Well, the ultimate stress-test then played out right after the article was published – the stock market went down 35% and we had a complete economic shutdown. ‘Sequence of return’ risk could not have been higher!

So, if someone retired in February of 2020 with the portfolio I outlined, how would they have fared?

The cliff notes version – it looks like my thesis held up perfectly.  The portfolio continued producing the same amount of income, even during the shutdown. The retiree used the income to pay his bills without selling anything at depressed prices.  This allowed his portfolio to stay invested and fully recover.

Now let’s go into more details on some various aspects of the portfolio.

Income

We’ll first go over the income aspect of the portfolio because that is the most important thing to a retiree; maintain their ability to pay their monthly expenses throughout retirement.

As a reminder, our retiree from the original example needed $43,995 each year to cover expenses.  Here’s what the portfolio produced in prior years:

Here is the income produced in 2020 and through the first two month of 2021:

The portfolio’s income never missed a beat!  The interest and dividends were consistently paid out.  The income the portfolio produced was completely independent from the price changes that occurred in March 2020.

Portfolio value

The portfolio’s total value definitely took a hit, just like everything else, in February and March of 2020.  At its low, the portfolio was down -33.89%.  That is right in line with the S&P 500 index as a whole (S&P 500 index closed at 3,386.15 on 2/19/2020 and closed at 2,237.40 on 3/23/2020, a decline of 33.92%).
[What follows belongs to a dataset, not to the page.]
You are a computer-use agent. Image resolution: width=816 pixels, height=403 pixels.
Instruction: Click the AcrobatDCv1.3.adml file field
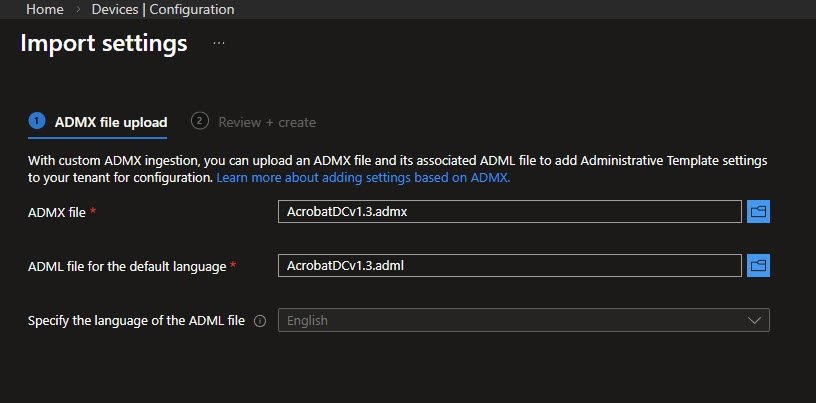pos(509,265)
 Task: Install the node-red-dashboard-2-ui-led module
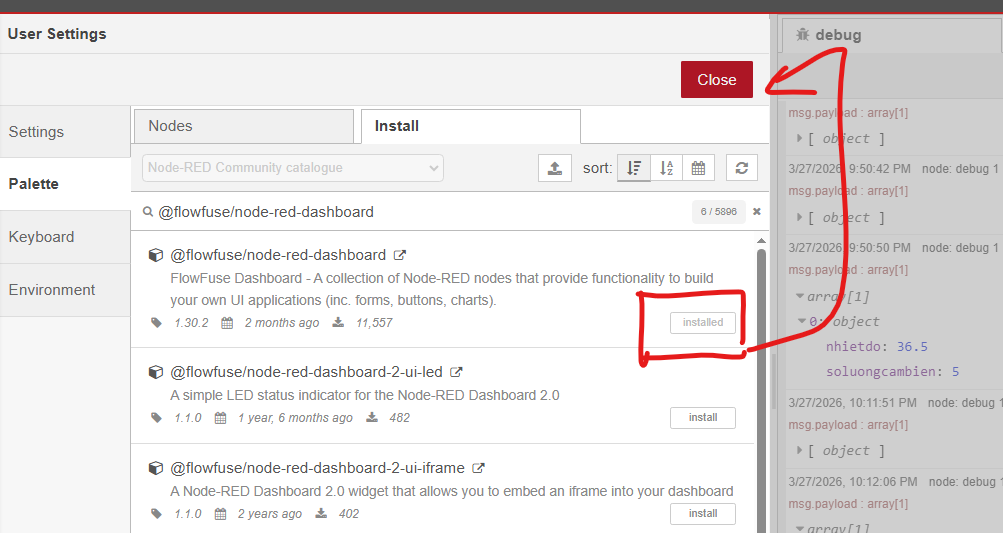click(x=702, y=418)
We started February 2020 with $697k.  At its low, the portfolio balance hit $460,986.  That looks like a scary number if you just retired!  The income didn’t change just because the prices dropped, though!  By keeping the faith (and continuing to receive the same income) the retiree was able to stay fully invested.  The portfolio is back to $665k at the end of February 2021.  The portfolio value is not quite back to its high, but it’s still above the $628.5k the original article started with.

Individual holdings

As we just discussed, the portfolio as a whole handled the ultimate stress-test extremely well.  But how did each individual investment choice do?

(small text, sorry!)

Each fund holding was negative in February and March of 2020.  There’s no way around that when people are fueled with pure panic like they were during that time.  Municipal bonds handled it the best, though, losing between 7.5% and 13.2% in March.  REITs were slaughtered, losing anywhere from 33% (OHI) to 68% (LADR).

Looking back at the information now, it looks like LADR is the only holding that suffered a permanent loss of capital.  It was at $18.86 on 2/14/2020 and is currently at $12.18 (3/19/2020), or 35.4% off of its high.  Ladder’s performance isn’t too surprising considering nearly half of its portfolio is located in the Northeast and West Coast, two areas with prolonged and more extensive lockdowns.
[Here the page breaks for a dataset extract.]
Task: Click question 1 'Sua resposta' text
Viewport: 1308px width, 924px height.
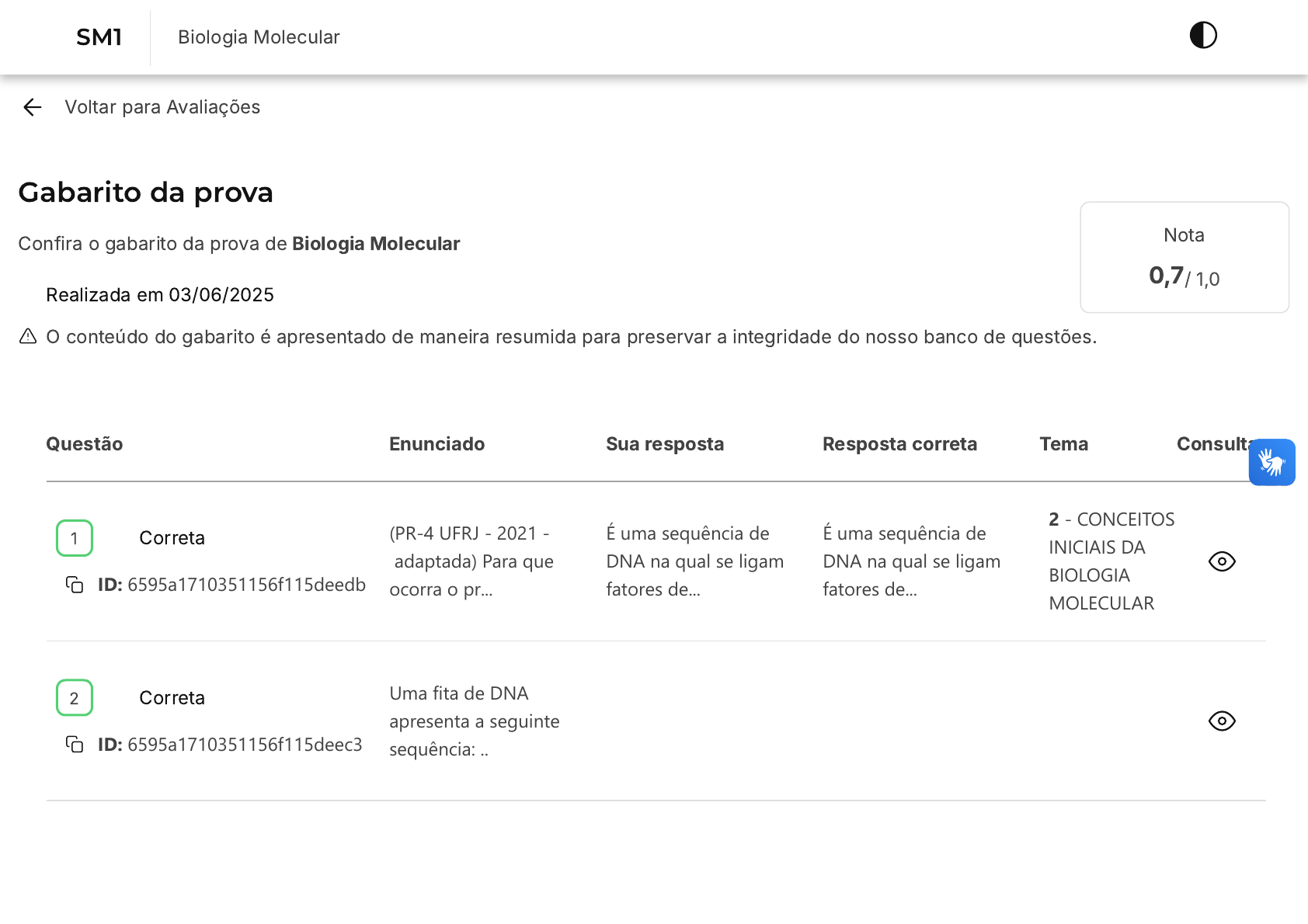Action: 694,561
That means the other twelve funds were worth holding onto.  A 12-1 record will make you a lot of money over the long-term!

Wrapping up

The most concerning issue new retirees face is ‘sequence of return’ risk. That’s when the worst returns during retirement happen right when you retire.  Most early retirement gurus will tell you the way to combat sequence of return risk is to plan on an extremely low withdrawal rate (less than 4%).

I’m here to tell you that the source of your investment income can also combat sequence of return risk, and the portfolio I used as an example a year ago just proved that during one of the most severe downturns we have seen.

You can have a 7% withdrawal rate and make it through any sequence of return issues.  The key reason why is that dividend and interest income is much more stable than security prices.  If you have enough dividend and interest income to sustain your lifestyle, you can wait out any downturns in prices without having to deplete your shares at depressed prices.

I hope you enjoyed this ‘contrarian’ viewpoint and it makes you reevaluate your own portfolio for reaching financial independence!